Mathieu Kérékou first attracted public attention as the commander of a paratroop unit that played an important role in the 1967 coup that overthrew General Soglo. Although a key player and later chairman of the Revolutionary Military Council (1967–68), which was responsible for organizing the coup, Kérékou did not assume a cabinet position in the subsequent government of President Alley. However, he continued to play an important behind-the-scenes role as the most powerful military figure. In 1968, during the civilian administration of Dr. Emile Zinsou, he furthered his education in France and subsequently returned to take a more active role in government.
By 1970, the government floundered as three men bickered and jostled for power in a rotating presidency. To stop this ineptitude, Kérékou staged a coup on 27 October 1972 and threw Ahomadegbe out of power. His paratroopers from Ouidah took over the capital by symbolically toppling the gates of the presidential palace. Kérékou assumed the positions of president, prime minister, and minister of defense; detained all previous government officials; and set up a commission to investigate their corruption. He formed a government composed entirely of army officers under the age of 40.

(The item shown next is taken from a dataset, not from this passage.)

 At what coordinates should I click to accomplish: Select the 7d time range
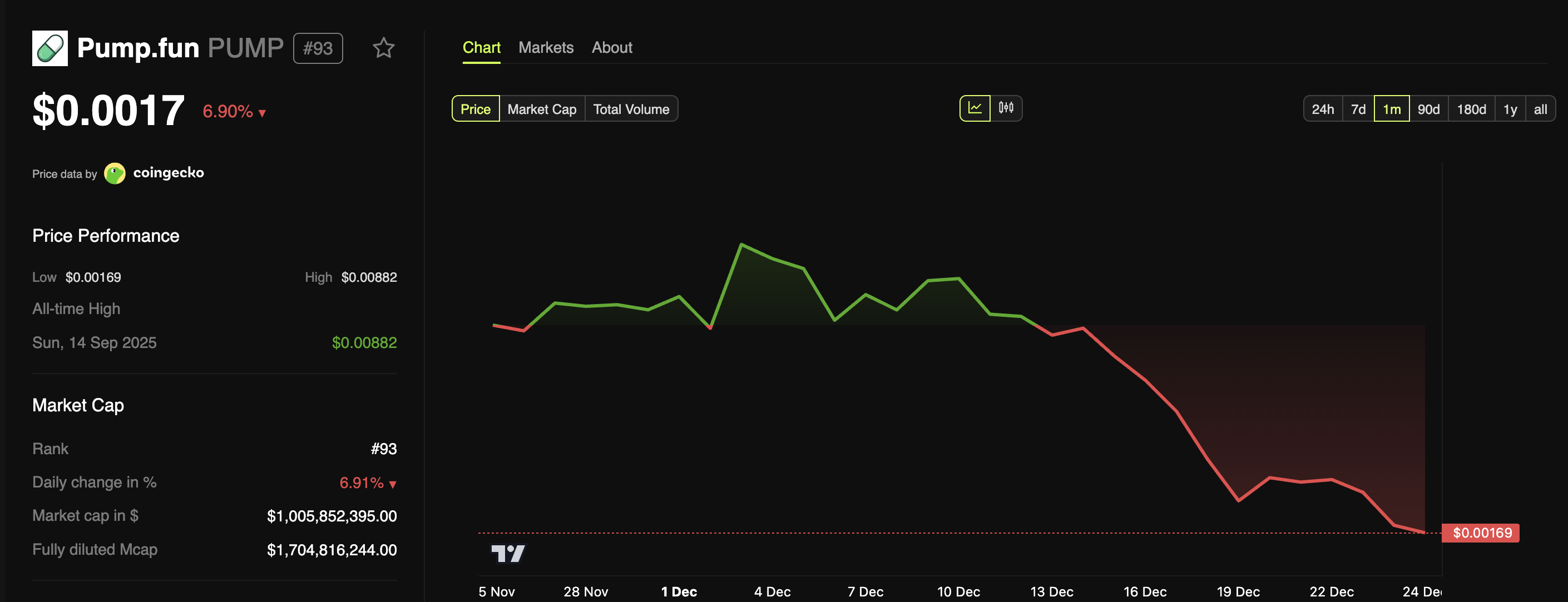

The first part of his presidency was characterized by adherence to Marxist-Leninist ideology. Banks, schools, oil distribution centers, and the insurance sector were nationalized. On 30 November 1975, Kérékou renamed the country "People's Republic of Benin," adding a socialist twist to the great seventeenth-century Kingdom of Benin.
Beginning in the mid-1980s, Kérékou adopted a more pragmatic approach by encouraging the development of private enterprise. Yet the economy continued to suffer from mounting debts, budgetary imbalances, and border disputes with neighbors. The IMF austerity program in 1986 provoked widespread strikes by students, teachers, and civil servants over the nonpayment of salaries. The army also increased its pressure for political change.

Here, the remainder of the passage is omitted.